**Task prompt:**
Reproduce only the lines of the listing that begin at the line containing "STEREO (54, 671)" and end after the line containing "Isabel Paola (30, 948)", changing "ENCUESTAS" to "SONDEOS" and leaving everything else unaltered.

----

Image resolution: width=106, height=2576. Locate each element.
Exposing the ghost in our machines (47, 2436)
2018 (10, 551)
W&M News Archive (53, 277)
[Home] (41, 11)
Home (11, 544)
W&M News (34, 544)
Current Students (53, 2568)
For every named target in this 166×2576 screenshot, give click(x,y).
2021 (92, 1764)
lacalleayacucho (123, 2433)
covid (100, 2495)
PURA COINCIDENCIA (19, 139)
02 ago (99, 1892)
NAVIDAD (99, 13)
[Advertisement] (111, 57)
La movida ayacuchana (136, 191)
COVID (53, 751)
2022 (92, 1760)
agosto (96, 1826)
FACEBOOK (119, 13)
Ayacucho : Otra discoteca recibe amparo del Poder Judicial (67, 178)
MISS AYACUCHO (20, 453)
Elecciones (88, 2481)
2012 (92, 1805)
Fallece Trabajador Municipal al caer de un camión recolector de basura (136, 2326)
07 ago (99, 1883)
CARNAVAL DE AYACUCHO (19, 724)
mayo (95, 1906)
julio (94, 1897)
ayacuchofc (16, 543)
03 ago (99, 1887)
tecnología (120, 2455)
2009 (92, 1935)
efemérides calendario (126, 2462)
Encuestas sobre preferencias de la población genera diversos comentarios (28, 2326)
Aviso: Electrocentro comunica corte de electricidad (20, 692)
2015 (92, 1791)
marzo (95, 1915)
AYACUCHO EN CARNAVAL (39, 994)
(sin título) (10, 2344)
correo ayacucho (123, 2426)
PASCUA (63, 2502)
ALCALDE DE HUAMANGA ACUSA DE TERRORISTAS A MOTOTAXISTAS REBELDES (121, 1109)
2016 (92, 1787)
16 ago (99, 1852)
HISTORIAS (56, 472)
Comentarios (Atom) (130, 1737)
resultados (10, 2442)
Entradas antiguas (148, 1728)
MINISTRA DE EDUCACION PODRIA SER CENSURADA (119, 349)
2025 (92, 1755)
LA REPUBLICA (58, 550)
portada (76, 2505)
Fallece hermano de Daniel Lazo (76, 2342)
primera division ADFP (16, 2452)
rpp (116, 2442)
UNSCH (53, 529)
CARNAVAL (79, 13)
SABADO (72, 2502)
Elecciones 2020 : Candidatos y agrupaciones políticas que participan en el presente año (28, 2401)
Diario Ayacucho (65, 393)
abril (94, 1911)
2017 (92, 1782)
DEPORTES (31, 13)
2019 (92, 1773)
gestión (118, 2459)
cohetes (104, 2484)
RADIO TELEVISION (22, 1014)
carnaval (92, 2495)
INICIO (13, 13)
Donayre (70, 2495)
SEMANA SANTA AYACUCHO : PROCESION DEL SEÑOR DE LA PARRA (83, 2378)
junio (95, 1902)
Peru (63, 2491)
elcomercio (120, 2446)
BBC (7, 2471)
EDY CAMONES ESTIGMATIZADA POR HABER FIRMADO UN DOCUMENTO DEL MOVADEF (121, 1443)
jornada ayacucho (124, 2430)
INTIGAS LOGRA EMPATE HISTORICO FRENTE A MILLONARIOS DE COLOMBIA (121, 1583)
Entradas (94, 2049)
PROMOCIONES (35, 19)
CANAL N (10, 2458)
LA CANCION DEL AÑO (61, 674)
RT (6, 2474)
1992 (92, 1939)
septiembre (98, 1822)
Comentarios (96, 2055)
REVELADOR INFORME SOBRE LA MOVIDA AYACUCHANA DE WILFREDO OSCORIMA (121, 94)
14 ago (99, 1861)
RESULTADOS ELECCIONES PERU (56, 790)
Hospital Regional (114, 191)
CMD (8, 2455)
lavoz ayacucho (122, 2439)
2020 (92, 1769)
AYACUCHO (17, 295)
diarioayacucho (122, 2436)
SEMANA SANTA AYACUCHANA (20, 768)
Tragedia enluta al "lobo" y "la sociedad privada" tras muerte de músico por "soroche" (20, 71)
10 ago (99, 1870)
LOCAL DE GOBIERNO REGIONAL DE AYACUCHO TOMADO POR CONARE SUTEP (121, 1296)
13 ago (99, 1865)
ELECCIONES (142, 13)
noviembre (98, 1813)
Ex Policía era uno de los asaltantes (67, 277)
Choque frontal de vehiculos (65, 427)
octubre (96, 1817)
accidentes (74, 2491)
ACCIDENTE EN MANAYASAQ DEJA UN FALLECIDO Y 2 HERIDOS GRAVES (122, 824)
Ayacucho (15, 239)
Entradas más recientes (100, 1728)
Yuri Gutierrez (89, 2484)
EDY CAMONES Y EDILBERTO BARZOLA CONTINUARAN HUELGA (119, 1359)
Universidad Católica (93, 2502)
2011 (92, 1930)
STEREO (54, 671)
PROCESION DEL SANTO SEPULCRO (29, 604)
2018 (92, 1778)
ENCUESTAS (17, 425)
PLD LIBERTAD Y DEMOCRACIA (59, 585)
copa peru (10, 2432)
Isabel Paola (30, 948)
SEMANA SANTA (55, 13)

----

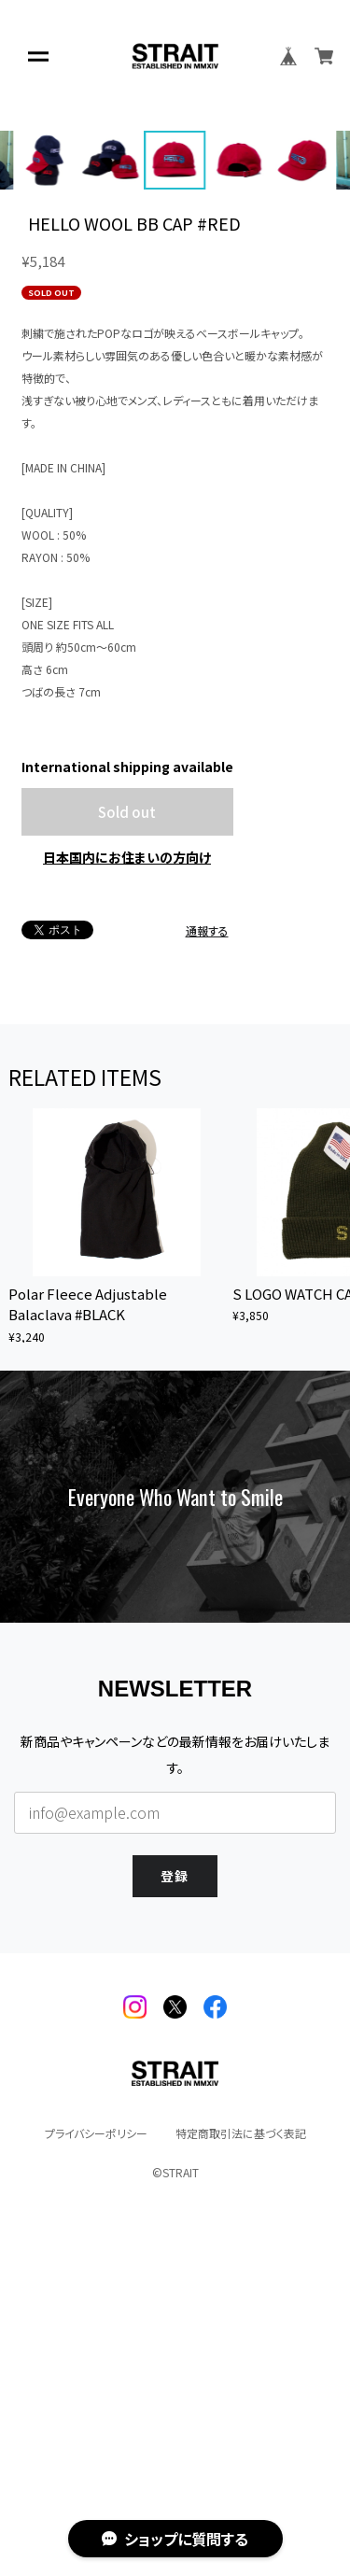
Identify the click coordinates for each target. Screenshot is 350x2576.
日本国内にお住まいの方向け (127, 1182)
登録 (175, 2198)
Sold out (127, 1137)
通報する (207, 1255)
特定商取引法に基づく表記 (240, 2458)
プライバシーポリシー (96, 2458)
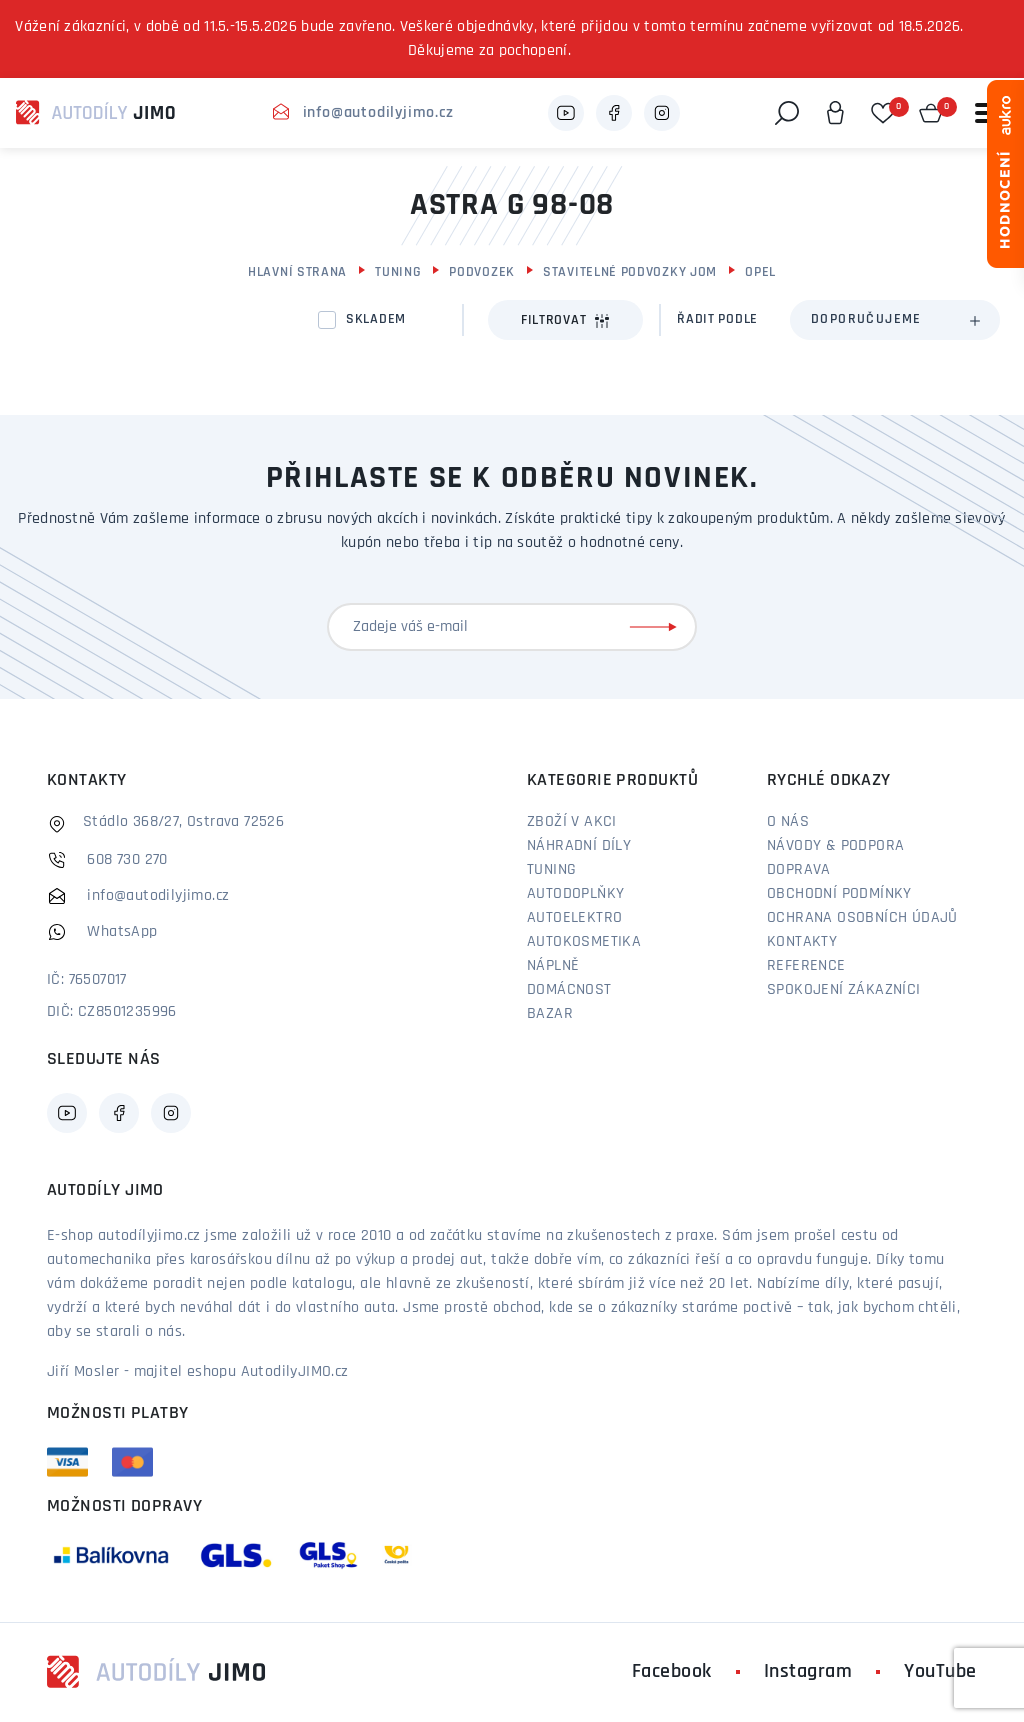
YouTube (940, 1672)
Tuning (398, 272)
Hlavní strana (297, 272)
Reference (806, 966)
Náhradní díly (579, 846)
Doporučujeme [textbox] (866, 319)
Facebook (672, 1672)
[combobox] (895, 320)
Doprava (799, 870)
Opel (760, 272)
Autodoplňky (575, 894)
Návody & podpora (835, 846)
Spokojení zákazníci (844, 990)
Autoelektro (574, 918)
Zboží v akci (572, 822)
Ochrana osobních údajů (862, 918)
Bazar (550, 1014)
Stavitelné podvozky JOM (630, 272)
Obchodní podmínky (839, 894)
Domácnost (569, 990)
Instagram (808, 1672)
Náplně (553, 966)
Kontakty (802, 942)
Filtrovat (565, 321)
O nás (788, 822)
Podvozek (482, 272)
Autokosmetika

----

**In response:**
STEREO (54, 671)
PROCESION DEL SANTO SEPULCRO (29, 604)
2018 (92, 1778)
SONDEOS (17, 425)
PLD LIBERTAD Y DEMOCRACIA (59, 585)
copa peru (10, 2432)
Isabel Paola (30, 948)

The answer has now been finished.